Есть фильм «Мстители» — это маст, его все должны посмотреть, и все любители Верлена и Бодлера дико самодовольно, плотоядно облизываясь, бегут его смотреть. Звонишь им, а они говорят: «Сегодня я не могу. Сегодня выйдет «Игра престолов», извини». Они самодовольно разрешают себе быть пошлыми: «Сегодня я побалую себя пошлостью!» При этом та же молодежь смотрит и фильмы Звягинцева, но есть такие культурные парадигмы, мимо которых не проскочишь: «Игру престолов», «Мстителей» тоже надо смотреть.

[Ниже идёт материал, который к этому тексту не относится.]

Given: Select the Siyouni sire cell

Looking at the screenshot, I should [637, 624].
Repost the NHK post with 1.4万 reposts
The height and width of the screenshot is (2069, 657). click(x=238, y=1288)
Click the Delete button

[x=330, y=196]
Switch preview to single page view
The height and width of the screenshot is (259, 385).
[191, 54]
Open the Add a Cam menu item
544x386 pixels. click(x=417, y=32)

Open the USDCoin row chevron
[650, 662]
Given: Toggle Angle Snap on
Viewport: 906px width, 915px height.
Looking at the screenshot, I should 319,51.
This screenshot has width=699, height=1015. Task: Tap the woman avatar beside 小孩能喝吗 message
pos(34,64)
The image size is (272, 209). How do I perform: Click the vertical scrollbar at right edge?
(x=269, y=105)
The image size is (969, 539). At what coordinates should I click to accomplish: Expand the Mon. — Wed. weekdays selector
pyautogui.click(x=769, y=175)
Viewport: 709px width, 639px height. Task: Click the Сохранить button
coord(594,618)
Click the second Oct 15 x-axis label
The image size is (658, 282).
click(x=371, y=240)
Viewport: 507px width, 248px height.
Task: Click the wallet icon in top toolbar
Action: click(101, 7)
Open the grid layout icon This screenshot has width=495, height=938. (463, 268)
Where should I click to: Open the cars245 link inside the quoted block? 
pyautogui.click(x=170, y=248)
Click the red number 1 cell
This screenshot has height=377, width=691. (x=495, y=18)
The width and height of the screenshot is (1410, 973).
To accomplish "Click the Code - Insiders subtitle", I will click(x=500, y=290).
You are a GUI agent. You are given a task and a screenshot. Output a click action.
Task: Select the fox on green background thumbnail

— А вы смотрите «Игру престолов»?

— Я посмотрел первые три сезона, а потом они начали топтаться на месте. Я подумал тогда, что у нас мог бы быть фильм «Рюриковичи» — про страшную жестокость, дикость. Хотя, может быть, и не надо нам такого фильма, ведь в «Игре престолов» описывается какое-то несуществующее племя, а нам пришлось бы рассказывать, что князь Владимир был душегубом, а за это можно и схлопотать.

Patrick Baz / AFP / Scanpix / LETA

— Как вы однажды схлопотали за фильм «Царь» об Иване Грозном?

— В фильме рассказывается о конфликте между Иваном Грозным и митрополитом Филиппом — конфликт реальный, описанный в «Житиях святых». Фильм хорошо посмотрели, вокруг него возникли жуткие споры, даже какие-то угрозы были, и по массовым реакциям в интернете я видел, что в сознании большинства, царь в этом конфликте главнее. Из этой сакральности власти у нас и вытекает все. И власть сакральна, и идеи ее сакральны, и война сакральна, и любая идеология сакральна. Эта сакральность власти — главное, что нам предстоит преодолеть.

— Ситуация вокруг Кирилла Серебренникова вам тоже кажется результатом этого отношения и вытекающей из него цензуры снизу?

— Не знаю. Какие-то умники и хитрецы говорят: «Я знаю, почему он сидит, но не скажу». Я не знаю, не могу сказать. Но все это кажется жестоким абсурдом, как и то, что уже два месяца футболисту Кокорину, который мне довольно противен, не пускают врача, чтобы тот посмотрел его больное колено.

Зачем надо было держать Кирилла почти два года? Я сейчас перечитываю «Крутой маршрут», и там мне тоже хочется спросить: «Зачем кормить селедкой женский состав, а потом не давать им воды? Кому это надо? Их уже осудили, они уже едут в Магадан, что-то копать, валить лес, подыхать в снегу. Почему им дают одну кружку воды в сутки, кто это придумал?» Я представляю, как сходят с ума от жажды люди в этих вагонах, а вода — вот она, полно ее, они едут по стране, наполненной реками. Точно так же Кирилл попал в какое-то бессмысленное абсурдное колесо жестокости, которое не сдает назад.

— Вы тоже попали в него?

— У меня ситуация все же иная.

— Но есть и общее — на этот абсурд уже, кажется, никто не может повлиять.

— Это есть. Но это все надо принимать — как наш мир. Надеюсь, что ситуация Кирилла уже переломилась. Мне даже кажется, что он странным образом может выиграть от этого испытания и приобрести еще один человеческий этаж — как Бродский, который приехал иным человеком из ссылки.